However, JNK has shown a greater deviation from its underlying index and turn over has generated a slightly lower return over the nine-year period ended 2016 with greater risk, Bryan warned. Additionally, the SDPR offering includes a greater tilt toward more riskier speculative-grade debt rated CCC and below.

Bryan explained that HYG more closely tracks its underlying index as the fund accurately reflects the prices avail­able to the fund – mew bonds are added to the index at the ask but are subsequently priced at the bid, which helps reduce the gap with its index, but this also reduces the index’s return.

“So it doesn’t lead to a real performance improvement, just better optics with respect to HYG’s tracking performance,” Bryan added.

Nevertheless, tracking error may not be a long-term factor as other characteristics like underlying holdings and credit quality may play a greater role.

“In the long term, tracking error shouldn’t have a significant directional impact on returns,” Bryan said. “So, the more important issue to focus on is JNK’s tendency to have greater exposure to the lowest-credit-quality bonds, which has made it a bit riskier than HYG. Those who can stomach this risk will likely be rewarded with slightly higher returns over the long term.”

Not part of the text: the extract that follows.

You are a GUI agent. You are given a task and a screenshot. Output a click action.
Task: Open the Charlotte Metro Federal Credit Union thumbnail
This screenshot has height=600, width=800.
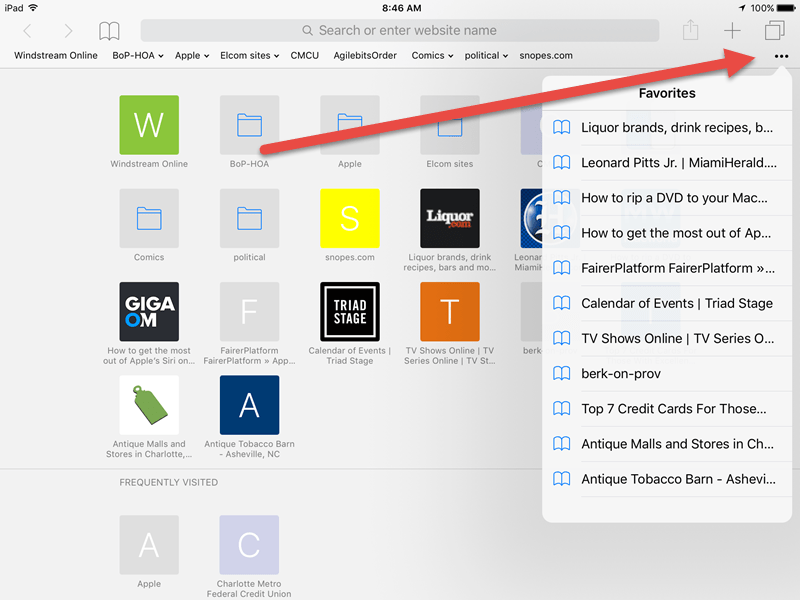pos(249,543)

While JNK and HYG have been the go-to for high-yield debt exposure, Bryan argued that the more recently launched Deutsche X-trackers USD High Yield Corporate Bond ETF (NYSEArca: HYLB) is a promising alternative. HYLB tracks an index similar to HYG’s but the Deutsche offering charges a much cheaper 0.25% expense ratio. The only drawback is that it was launched in December 216 and has not established a strong track record.